In taking on such public subjects a poet is always at risk of currying ideological favor with the reader or, to borrow his trope, recycling ideas ratified by consensus. To fend off those possibilities, Baker turns his poem against itself, short-circuiting his natural impulse toward fluency and elaboration. “The world gives you itself in fragments / in splinters,” and the poet returns it in kind. If anxiety had an idiom and syntax of its own, I suspect it would sound like this. 

The “Scavenger Loop” sequence is a landmark in Midwestern poetry, reenacting a struggle, an epic struggle, that will redefine that region in the years to come. But this is not simply a regional struggle. It is a global struggle played out on a regional stage. And the question it asks—“what have we done”—is echoed in the warning it issues: “Something is coming more than we know how.”

The exactions of Baker’s attention and the sense that he is doing justice to his provenance, even in the midst of his lament, are what make his poems so poignant and authentic. The depth of his engagement is achingly evoked in the closing lines of the book’s final poem, “Metastasis.” At once elegiac and soul-stirring, it enlarges the “loop” to include both what is before us and what is beyond: “the heart of the seeds that fell from your hands” and “the spark that fell from the star.” It is what prayer sounds like. And psalm. And for that I give him the final word.

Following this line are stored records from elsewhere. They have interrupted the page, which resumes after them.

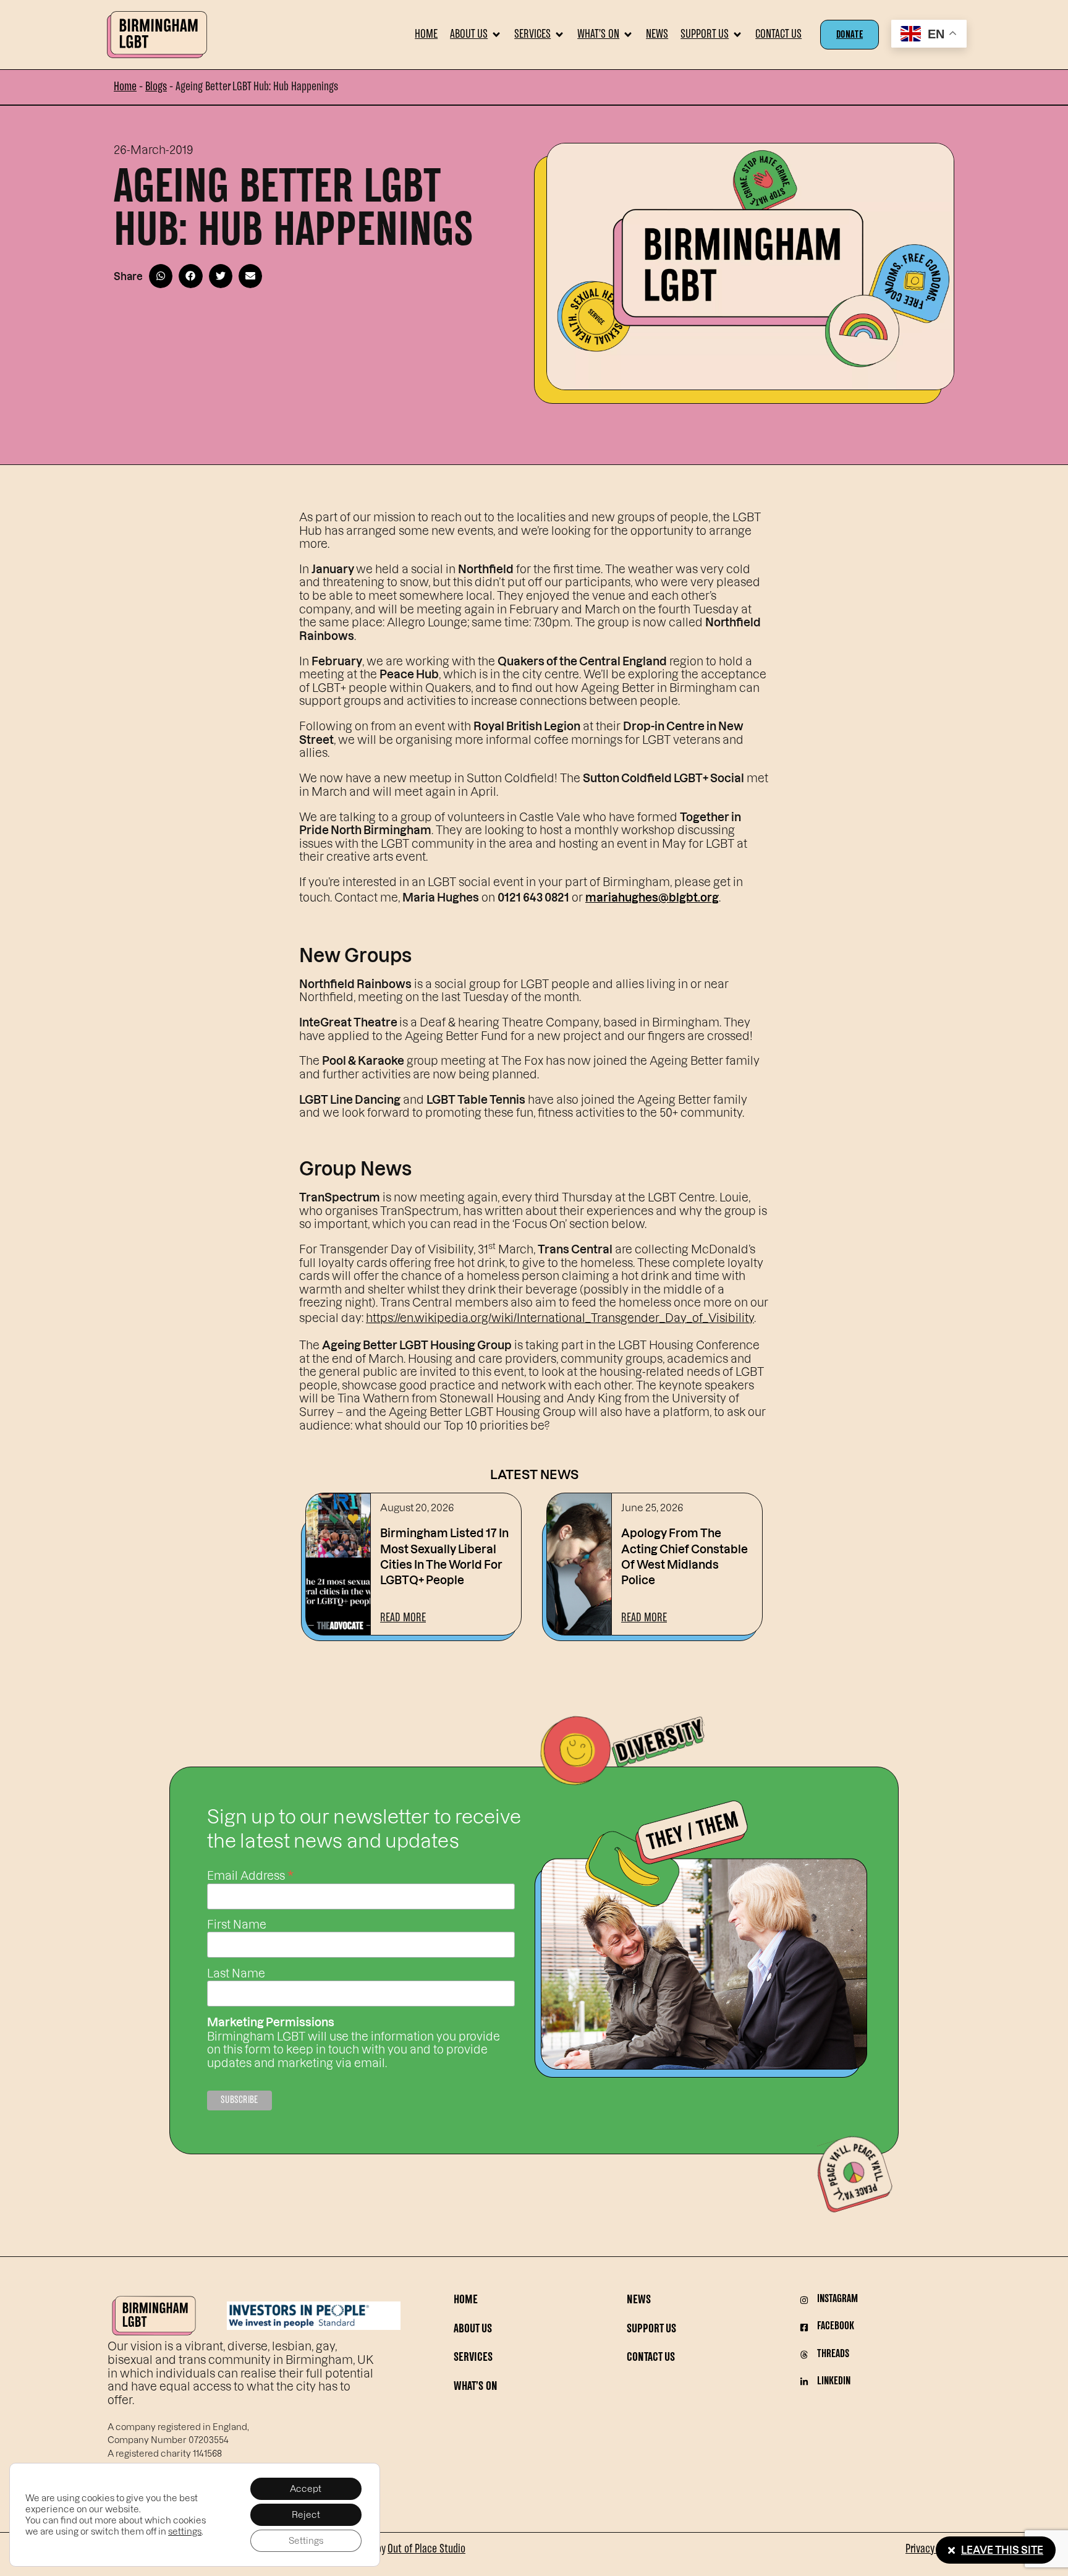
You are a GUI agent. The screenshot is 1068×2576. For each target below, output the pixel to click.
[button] (476, 34)
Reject (306, 2514)
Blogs (156, 87)
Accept (305, 2488)
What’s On (476, 2387)
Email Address (250, 1874)
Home (125, 87)
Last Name (236, 1973)
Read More (403, 1618)
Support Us (651, 2329)
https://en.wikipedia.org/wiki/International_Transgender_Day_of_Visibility (560, 1317)
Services (473, 2358)
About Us (473, 2329)
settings (184, 2531)
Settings (306, 2540)
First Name (236, 1924)
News (639, 2300)
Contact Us (651, 2358)
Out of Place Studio (426, 2549)
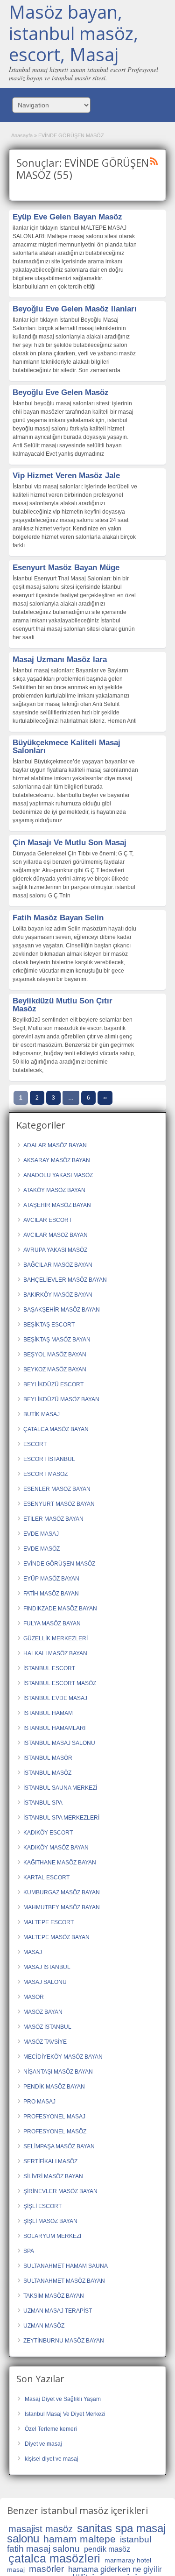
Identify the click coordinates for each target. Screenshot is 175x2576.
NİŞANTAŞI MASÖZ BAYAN (58, 2071)
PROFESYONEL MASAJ (54, 2116)
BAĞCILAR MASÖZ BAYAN (57, 1265)
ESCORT (35, 1444)
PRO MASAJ (39, 2101)
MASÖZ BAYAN (43, 2012)
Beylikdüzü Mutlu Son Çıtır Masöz (62, 1004)
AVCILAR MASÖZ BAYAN (55, 1235)
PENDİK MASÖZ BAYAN (54, 2086)
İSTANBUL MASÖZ (47, 1773)
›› (105, 1097)
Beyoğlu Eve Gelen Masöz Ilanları (75, 308)
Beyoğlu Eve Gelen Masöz (61, 392)
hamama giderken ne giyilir (115, 2569)
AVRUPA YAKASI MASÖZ (55, 1250)
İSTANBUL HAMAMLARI (54, 1728)
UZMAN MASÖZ (43, 2325)
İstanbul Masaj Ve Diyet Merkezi (65, 2414)
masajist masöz (40, 2529)
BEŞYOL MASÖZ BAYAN (54, 1354)
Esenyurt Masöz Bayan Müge (66, 567)
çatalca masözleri (54, 2558)
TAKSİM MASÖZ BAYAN (53, 2296)
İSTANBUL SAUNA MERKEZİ (60, 1788)
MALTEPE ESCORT (48, 1922)
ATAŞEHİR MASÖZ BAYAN (57, 1205)
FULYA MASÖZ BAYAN (52, 1623)
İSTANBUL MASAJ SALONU (59, 1743)
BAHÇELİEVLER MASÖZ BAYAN (65, 1280)
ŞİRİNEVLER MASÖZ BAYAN (60, 2191)
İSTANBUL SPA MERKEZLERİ (61, 1817)
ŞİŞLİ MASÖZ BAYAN (50, 2221)
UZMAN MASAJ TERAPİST (57, 2311)
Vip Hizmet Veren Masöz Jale (66, 475)
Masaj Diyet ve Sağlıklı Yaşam (63, 2399)
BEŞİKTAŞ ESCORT (49, 1324)
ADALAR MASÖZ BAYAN (55, 1145)
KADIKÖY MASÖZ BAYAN (56, 1847)
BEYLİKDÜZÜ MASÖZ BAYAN (61, 1399)
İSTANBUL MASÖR (47, 1758)
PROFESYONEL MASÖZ (54, 2131)
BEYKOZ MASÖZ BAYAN (54, 1369)
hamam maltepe (79, 2539)
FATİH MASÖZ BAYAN (51, 1593)
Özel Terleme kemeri (51, 2429)
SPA (28, 2251)
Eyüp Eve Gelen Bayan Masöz (67, 216)
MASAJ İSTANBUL (46, 1967)
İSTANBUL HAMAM (48, 1713)
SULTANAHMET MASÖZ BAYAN (64, 2281)
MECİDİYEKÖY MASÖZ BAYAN (63, 2057)
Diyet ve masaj (43, 2444)
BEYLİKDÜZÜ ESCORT (53, 1384)
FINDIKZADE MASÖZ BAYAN (60, 1608)
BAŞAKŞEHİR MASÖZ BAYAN (61, 1309)
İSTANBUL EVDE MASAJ (55, 1698)
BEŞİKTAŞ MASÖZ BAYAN (57, 1339)
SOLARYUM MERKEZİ (52, 2236)
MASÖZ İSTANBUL (47, 2027)
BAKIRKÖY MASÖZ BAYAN (57, 1295)
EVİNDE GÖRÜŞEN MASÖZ (59, 1563)
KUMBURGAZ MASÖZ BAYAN (61, 1892)
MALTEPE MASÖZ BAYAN (56, 1937)
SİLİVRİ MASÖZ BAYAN (53, 2176)
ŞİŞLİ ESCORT (42, 2206)
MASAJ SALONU (45, 1982)
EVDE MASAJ (41, 1534)
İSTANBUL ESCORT (49, 1668)
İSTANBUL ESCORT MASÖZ (59, 1683)
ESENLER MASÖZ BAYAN (57, 1489)
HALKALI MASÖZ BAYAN (55, 1653)
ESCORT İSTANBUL (49, 1459)
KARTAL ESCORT (46, 1877)
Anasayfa (22, 135)
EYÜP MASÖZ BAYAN (51, 1578)
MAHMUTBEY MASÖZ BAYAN (61, 1907)
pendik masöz (107, 2549)
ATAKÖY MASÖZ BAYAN (54, 1190)
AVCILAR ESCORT (47, 1220)
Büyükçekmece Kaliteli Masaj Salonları (66, 746)
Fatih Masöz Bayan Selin (58, 917)
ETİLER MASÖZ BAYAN (53, 1519)
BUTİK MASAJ (41, 1414)
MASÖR (33, 1997)
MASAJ (32, 1952)
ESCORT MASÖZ (45, 1474)
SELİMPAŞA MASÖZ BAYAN (59, 2146)
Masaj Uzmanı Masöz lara (60, 659)
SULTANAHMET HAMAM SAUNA (65, 2266)
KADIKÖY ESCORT (48, 1832)
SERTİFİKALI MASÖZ (50, 2161)
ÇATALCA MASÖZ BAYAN (56, 1429)
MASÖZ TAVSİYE (45, 2042)
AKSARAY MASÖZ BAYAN (56, 1160)
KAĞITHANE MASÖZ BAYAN (59, 1862)
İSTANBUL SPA (43, 1803)
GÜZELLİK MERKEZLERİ (55, 1638)
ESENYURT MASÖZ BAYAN (59, 1504)
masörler (46, 2569)
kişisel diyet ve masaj (51, 2459)
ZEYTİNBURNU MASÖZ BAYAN (63, 2340)
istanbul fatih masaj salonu (79, 2544)
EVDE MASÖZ (41, 1549)
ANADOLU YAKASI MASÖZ (58, 1175)
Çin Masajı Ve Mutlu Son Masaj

      . . . it’s a work day, and the heat is the heat of the color
 of your clothes, wash day, and hands hurt from swinging of a scythe.
      Then it’s day into night at the heart of the seeds
 that fell from your hands breaking open, strewn in rows
      like water along the ancient seabed floor of the farm.
 Someone is standing at the door. Someone is waving from the car.
      This day and that one sinking to brightness and the blue
 evening wall before that, like a spark that fell from the star
      becoming, as you will say, one day, all we will become.